What papers can the German Labour Inspectorate demand from employers? - EURO

UEFA European Championship Final Tournament 2024, Legal Information

Content Type
UEFA Guidelines
Subject
EURO
Language
English

If selected for an inspection under the Control of Unreported Employment Act, employers are required by law to comply and cooperate fully. This includes ensuring the compliance and cooperation of any employees encountered during the inspection.

Anyone encountered during the inspection must, for example:

  • provide their personal details;

  • where applicable, present valid contracted labourer cards and/or EU work permits for the place of activity and/or the activity they are carrying out, as well as any residence permit they may be required to have.

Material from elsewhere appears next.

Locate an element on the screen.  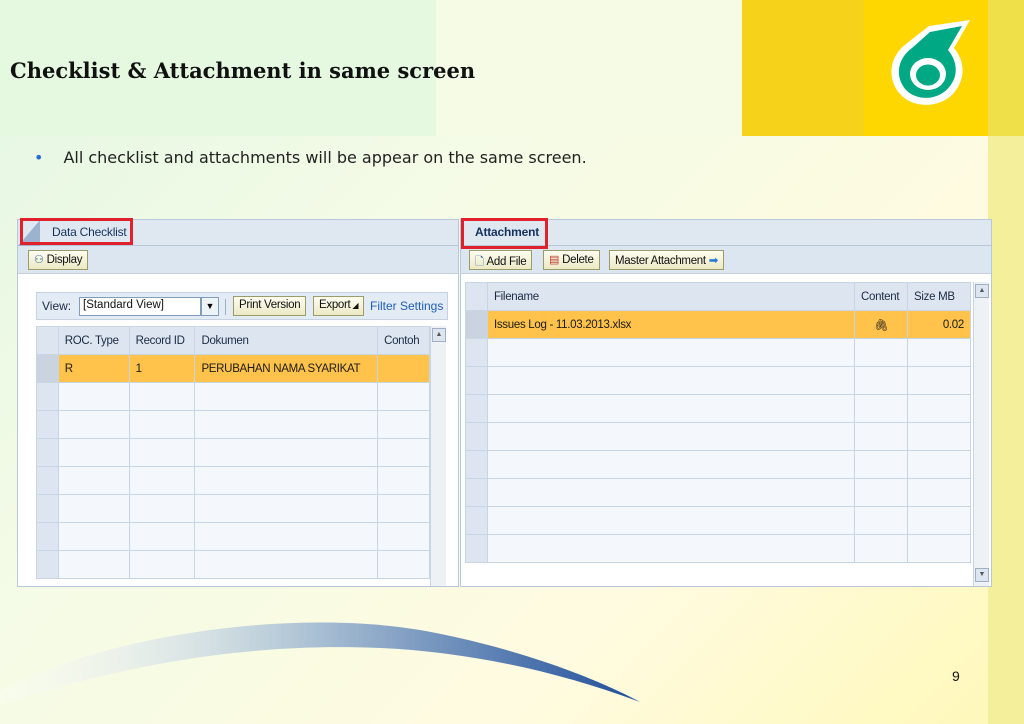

If certain conditions of employment, such as a specific minimum wage, are imposed by the Minimum Wage Act, the Posted Workers Act or the Act on the Provision of Temporary Workers, anyone encountered during an inspection must also provide information on:

  • the hours they have actually worked;

  • their gross salary; and

  • the amount of holiday leave taken and/or holiday pay received.

When carrying out a paid activity in Germany in one of the following industries, employees are obliged to have their identity document, passport or relevant substitute document on their person at all times, and present it on request to the authorities for inspection:

  • building industry,

  • catering and hotel business,

  • passenger transportation industry,

  • haulage, transport, and associated logistics industry,

  • fairground amusement industry,

  • a forestry industry,

  • industrial cleaning,

  • businesses involved in setting up and dismantling trade fairs, and

  • the meat industry.

Not being able to present an identity document for inspection in these circumstances is an administrative offence punishable with a fine.

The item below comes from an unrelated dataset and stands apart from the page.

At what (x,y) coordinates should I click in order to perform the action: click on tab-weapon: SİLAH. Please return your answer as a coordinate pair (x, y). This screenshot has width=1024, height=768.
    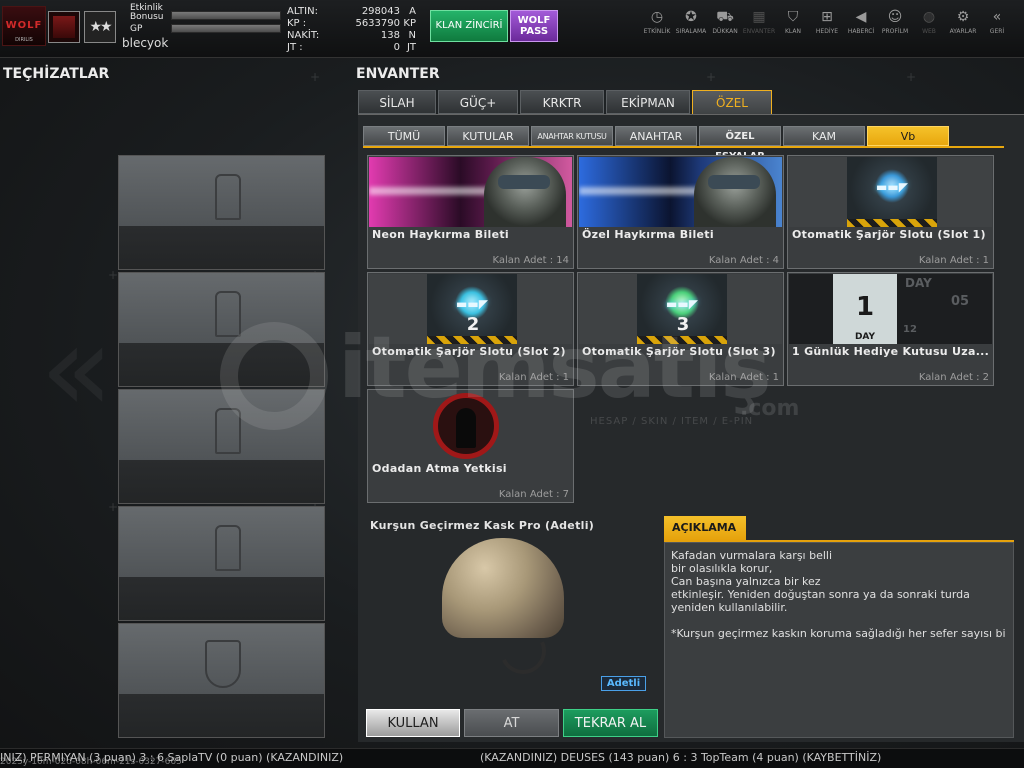
    Looking at the image, I should click on (397, 102).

Employers are required to verifiably inform each of their employees in writing of their obligation to carry an identity document and present it on request. The employers themselves must retain these employee notices for the duration of the work or services and show them to the authorities on request. Employers fall within the scope of this requirement if they hire out temporary workers to perform work or supply services in any of the industries in which there is an obligation to carry an identity document and to present it on request.

Wilful or negligent failure to comply may be punished with a fine.

The provisions of the Minimum Wage Act, the Posted Workers Act and of the Act on the Provision of Temporary Workers require that even an employer based abroad, if their activity falls within the scope of the legislation, must keep certain documents in German, readily available inside Germany, to surrender to the customs authorities on request. These documents include employment contracts and/or any other documents that reveal the essential terms of the employment relationship, such as:

  • pay slips,

  • evidence of salary payments made,

  • evidence of working time.

Other documents may be required by the relevant authorities.

If some or all of the required documents are in the possession of other individuals (such as tax advisers), employers must, as part of their obligation to cooperate, make it possible for customs officials to have access to them.

As mentioned, failure to cooperate constitutes an administrative offence punishable with a fine, whether the person: is in breach of their obligation to provide information; is not carrying the identity documents required by law; or does not surrender such documents to the customs authorities on request.